Suicidio in volo: i tre precedenti

Un primo precedente si verificò il 9 febbraio del 1982 quando un DC-8 della ’Japan air lines’ precipitò in mare poco prima di atterrare all’aeroporto Haneda

Suicidio in volo: i tre precedenti

Non ci sono conferme al 100%, ma se l’ipotesi del suicidio del copilota dell’Airbus 320 venisse confermata, non si tratterebbe del primo caso nella storia dell’aviazione commerciale. Un primo precedente si verificò il 9 febbraio del 1982 quando un DC-8 della ’Japan air lines’ precipitò in mare poco prima di atterrare all’aeroporto Haneda di Tokyo per colpa di una manovra errata fatta deliberatamente dal comandante Seiji Katagiri. La commissione d’inchiesta appurò che l’uomo - il quale, soffriva di disturbi nervosi - nonostante un tentativo di intervento di altri due membri dell’equipaggio, aveva invertito la spinta dei motori a 300 metri dalla pista, facendo precipitare l’aereo in mare. Nell’incidente morirono 24 persone e 150 rimasero ferite.
Nell’ottobre del 1999, il volo 990 della EgyptAir, partito da New York e diretto al Cairo con 217 persone a bordo, precipitò nell’Oceano Atlantico, al largo dell’isola di Nantucket (Massachusetts), subito dopo il decollo. L’inchiesta della Ntsb (National transportation security board, l’agenzia federale americana che indaga sui disastri aerei) stabilì che il volo fu intenzionalmente sabotato da Gameel El-Batouty, il co-pilota il quale, secondo gli americani aveva manifestato propositi suicidi. Una tesi mai accolta dal Cairo.

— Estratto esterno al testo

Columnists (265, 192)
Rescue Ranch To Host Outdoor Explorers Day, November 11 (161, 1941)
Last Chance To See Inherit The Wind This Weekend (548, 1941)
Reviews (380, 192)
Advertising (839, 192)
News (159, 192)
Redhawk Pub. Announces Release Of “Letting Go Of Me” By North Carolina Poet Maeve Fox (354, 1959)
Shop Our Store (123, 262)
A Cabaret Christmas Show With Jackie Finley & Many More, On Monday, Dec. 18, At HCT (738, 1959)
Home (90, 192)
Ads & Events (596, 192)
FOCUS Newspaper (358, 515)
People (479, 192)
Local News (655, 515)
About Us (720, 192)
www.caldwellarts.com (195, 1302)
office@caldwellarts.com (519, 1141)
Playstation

Infine, nell’agosto del 1994, l’Atr-42 della Royal Air Maroc, con 44 persone a bordo, tra cui 8 italiani, precipitò vicino Agadir. L’aereo era diretto a Casablanca.

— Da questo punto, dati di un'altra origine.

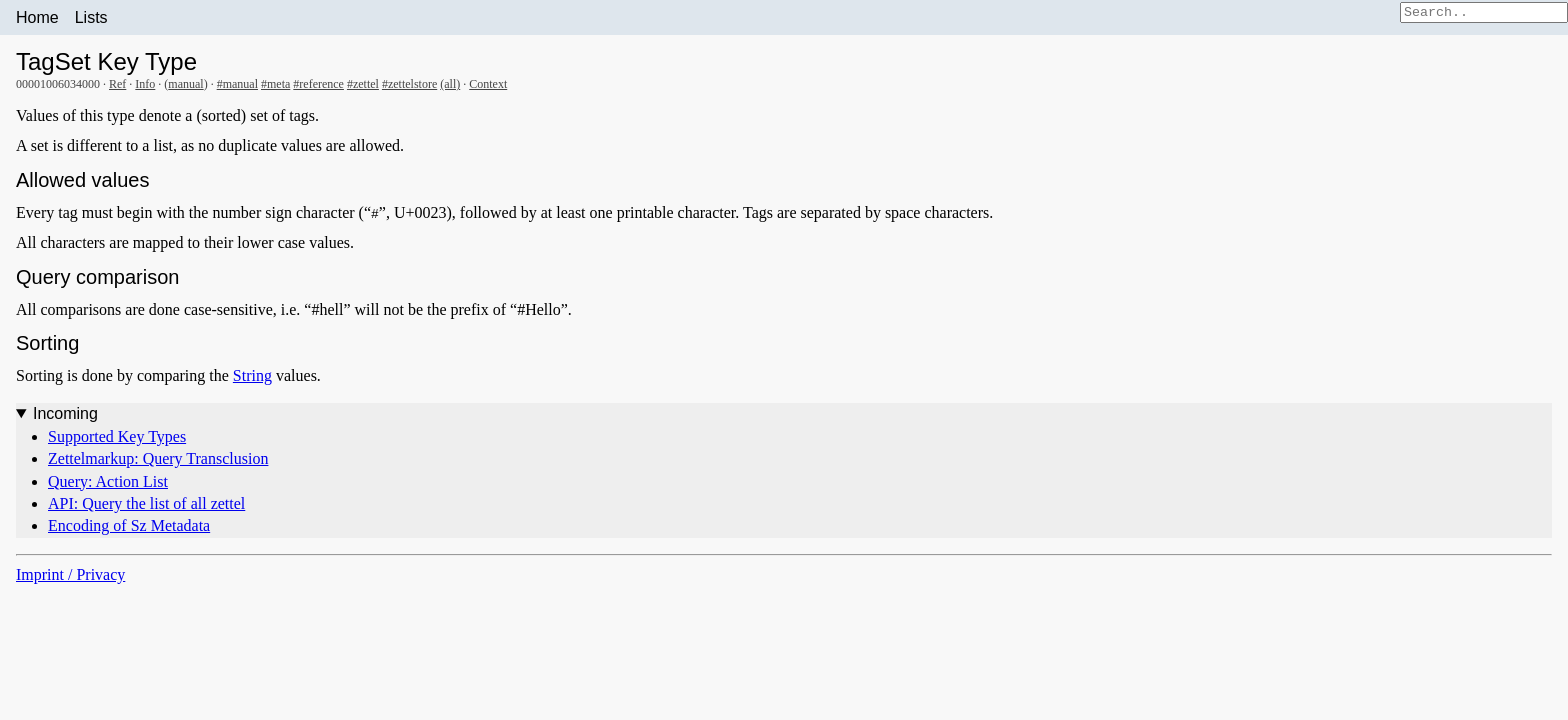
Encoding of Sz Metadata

Il ’cockpit voice recorder’, il registratore delle conversazioni di cabina, rivelarono che fu il comandante, Younis Khayati, a causare l’incidente nonostante i tentativi disperati del co-pilota, Sofia Figuiqui, la quale dopo aver lanciato per ben tre volte il ’may-day’, cercò invano di bloccare il comandante.